After locating the line with "Click the gray round menu icon in breadcrumb" in the records below, print it and every line after it exactly.

Stored data entries:
——
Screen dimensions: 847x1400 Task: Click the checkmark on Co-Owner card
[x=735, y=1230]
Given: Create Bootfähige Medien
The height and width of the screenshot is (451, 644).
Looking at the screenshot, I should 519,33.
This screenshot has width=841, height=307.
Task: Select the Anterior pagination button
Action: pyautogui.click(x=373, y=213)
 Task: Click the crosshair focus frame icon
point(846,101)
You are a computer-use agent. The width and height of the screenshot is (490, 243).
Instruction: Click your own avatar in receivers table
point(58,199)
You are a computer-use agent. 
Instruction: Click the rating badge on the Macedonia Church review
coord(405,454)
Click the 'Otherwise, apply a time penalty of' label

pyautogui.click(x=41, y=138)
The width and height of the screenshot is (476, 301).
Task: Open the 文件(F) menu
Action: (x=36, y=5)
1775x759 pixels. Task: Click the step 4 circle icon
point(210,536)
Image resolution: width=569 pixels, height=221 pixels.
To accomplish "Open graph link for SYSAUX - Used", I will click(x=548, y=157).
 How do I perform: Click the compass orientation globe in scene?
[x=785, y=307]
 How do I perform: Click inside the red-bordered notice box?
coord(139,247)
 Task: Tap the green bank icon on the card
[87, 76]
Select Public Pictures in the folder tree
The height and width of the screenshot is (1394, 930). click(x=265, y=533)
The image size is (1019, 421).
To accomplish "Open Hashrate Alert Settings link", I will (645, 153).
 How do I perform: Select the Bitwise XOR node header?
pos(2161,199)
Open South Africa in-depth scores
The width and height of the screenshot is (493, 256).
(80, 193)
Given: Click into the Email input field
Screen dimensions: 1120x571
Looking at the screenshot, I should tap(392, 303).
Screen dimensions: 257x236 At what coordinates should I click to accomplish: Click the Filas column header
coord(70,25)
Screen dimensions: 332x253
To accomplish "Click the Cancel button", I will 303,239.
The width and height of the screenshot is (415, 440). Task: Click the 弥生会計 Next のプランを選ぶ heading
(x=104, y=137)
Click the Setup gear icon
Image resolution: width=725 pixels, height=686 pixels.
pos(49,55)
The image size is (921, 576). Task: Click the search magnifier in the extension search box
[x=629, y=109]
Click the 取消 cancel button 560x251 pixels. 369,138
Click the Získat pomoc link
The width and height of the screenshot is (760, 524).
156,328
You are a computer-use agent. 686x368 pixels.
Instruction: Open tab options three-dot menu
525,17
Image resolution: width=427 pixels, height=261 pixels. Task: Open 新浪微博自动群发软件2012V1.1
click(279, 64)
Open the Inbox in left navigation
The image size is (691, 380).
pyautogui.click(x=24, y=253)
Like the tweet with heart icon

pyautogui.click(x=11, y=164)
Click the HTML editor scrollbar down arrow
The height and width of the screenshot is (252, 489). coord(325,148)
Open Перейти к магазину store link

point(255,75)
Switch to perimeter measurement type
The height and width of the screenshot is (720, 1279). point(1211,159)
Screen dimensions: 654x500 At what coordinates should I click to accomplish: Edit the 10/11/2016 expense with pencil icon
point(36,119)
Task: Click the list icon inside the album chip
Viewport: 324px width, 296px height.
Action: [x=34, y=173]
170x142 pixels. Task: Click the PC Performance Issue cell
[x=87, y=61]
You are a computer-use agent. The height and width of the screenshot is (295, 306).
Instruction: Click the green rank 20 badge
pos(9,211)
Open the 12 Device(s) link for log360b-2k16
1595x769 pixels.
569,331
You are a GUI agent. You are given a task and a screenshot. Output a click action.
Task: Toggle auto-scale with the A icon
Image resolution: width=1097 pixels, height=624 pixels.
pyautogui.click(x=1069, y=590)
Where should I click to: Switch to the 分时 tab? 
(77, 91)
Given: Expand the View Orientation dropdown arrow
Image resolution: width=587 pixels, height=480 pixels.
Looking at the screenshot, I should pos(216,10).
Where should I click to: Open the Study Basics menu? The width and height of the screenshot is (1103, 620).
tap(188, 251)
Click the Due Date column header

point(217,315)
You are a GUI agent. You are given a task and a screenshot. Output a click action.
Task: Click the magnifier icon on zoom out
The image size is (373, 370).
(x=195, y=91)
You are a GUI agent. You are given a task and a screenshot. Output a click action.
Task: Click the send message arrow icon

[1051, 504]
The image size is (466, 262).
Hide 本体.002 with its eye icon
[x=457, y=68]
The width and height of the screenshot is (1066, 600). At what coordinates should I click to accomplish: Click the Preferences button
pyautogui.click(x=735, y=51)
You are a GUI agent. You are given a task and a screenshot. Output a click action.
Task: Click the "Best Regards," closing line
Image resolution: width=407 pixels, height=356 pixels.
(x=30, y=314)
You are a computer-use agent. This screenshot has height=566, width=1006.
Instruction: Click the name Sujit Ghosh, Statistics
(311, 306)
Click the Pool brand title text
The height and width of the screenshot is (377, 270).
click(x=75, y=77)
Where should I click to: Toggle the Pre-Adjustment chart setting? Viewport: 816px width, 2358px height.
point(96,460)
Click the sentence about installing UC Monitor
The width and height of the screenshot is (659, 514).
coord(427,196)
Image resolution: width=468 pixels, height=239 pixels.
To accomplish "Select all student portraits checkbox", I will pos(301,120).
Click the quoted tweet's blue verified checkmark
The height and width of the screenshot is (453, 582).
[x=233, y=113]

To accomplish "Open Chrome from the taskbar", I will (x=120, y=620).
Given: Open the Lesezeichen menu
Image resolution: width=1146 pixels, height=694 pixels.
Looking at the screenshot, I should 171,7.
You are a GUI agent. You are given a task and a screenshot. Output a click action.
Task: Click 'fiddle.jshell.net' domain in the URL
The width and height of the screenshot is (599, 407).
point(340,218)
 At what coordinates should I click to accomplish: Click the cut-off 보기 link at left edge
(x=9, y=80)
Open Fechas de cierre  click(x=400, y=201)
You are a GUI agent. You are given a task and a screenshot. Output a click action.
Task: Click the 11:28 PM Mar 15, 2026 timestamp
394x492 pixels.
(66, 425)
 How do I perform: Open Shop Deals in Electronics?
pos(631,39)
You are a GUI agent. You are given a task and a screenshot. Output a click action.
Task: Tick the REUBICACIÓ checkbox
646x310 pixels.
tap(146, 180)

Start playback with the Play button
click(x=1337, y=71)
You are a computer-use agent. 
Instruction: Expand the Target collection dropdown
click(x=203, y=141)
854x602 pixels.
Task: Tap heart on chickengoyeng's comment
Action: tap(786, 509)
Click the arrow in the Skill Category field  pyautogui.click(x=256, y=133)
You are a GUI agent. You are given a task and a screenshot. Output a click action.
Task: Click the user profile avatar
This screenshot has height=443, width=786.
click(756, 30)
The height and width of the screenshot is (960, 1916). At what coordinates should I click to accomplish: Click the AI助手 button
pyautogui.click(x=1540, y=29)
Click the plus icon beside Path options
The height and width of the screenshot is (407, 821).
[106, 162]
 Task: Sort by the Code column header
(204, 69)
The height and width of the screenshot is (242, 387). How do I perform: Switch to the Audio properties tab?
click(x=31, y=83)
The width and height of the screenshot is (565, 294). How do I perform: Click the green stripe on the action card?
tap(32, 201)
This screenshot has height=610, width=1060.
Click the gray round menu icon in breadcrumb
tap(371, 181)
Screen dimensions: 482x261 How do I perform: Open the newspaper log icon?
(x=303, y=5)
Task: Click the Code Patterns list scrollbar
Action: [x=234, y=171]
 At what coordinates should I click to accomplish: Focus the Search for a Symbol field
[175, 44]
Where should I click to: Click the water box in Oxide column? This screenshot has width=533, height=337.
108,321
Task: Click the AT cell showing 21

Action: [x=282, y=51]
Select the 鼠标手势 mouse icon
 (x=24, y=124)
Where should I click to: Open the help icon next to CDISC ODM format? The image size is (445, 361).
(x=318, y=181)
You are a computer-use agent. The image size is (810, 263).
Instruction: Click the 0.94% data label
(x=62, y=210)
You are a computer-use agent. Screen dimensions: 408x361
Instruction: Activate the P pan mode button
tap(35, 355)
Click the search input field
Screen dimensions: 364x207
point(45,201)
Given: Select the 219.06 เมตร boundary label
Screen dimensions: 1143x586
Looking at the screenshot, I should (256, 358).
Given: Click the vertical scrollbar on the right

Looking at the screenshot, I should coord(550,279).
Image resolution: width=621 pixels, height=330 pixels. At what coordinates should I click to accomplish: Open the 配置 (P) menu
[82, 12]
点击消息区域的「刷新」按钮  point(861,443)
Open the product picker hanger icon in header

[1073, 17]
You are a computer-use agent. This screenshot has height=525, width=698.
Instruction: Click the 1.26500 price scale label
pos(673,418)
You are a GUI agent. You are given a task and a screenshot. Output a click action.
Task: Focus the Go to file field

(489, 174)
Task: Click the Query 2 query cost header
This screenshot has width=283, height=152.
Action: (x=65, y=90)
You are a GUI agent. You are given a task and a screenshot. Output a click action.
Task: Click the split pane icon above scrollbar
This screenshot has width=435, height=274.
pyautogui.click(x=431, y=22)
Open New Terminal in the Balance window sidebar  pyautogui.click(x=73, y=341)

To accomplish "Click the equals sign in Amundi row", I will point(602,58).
——
Response:
Click the gray round menu icon in breadcrumb
tap(371, 181)
Screen dimensions: 482x261 How do I perform: Open the newspaper log icon?
(x=303, y=5)
Task: Click the Code Patterns list scrollbar
Action: [x=234, y=171]
 At what coordinates should I click to accomplish: Focus the Search for a Symbol field
[175, 44]
Where should I click to: Click the water box in Oxide column? This screenshot has width=533, height=337.
108,321
Task: Click the AT cell showing 21

Action: [x=282, y=51]
Select the 鼠标手势 mouse icon
 (x=24, y=124)
Where should I click to: Open the help icon next to CDISC ODM format? The image size is (445, 361).
(x=318, y=181)
You are a computer-use agent. The image size is (810, 263).
Instruction: Click the 0.94% data label
(x=62, y=210)
You are a computer-use agent. Screen dimensions: 408x361
Instruction: Activate the P pan mode button
tap(35, 355)
Click the search input field
Screen dimensions: 364x207
point(45,201)
Given: Select the 219.06 เมตร boundary label
Screen dimensions: 1143x586
Looking at the screenshot, I should (256, 358).
Given: Click the vertical scrollbar on the right

Looking at the screenshot, I should coord(550,279).
Image resolution: width=621 pixels, height=330 pixels. At what coordinates should I click to accomplish: Open the 配置 (P) menu
[82, 12]
点击消息区域的「刷新」按钮  point(861,443)
Open the product picker hanger icon in header

[1073, 17]
You are a computer-use agent. This screenshot has height=525, width=698.
Instruction: Click the 1.26500 price scale label
pos(673,418)
You are a GUI agent. You are given a task and a screenshot. Output a click action.
Task: Focus the Go to file field

(489, 174)
Task: Click the Query 2 query cost header
This screenshot has width=283, height=152.
Action: (x=65, y=90)
You are a GUI agent. You are given a task and a screenshot. Output a click action.
Task: Click the split pane icon above scrollbar
This screenshot has width=435, height=274.
pyautogui.click(x=431, y=22)
Open New Terminal in the Balance window sidebar  pyautogui.click(x=73, y=341)

To accomplish "Click the equals sign in Amundi row", I will point(602,58).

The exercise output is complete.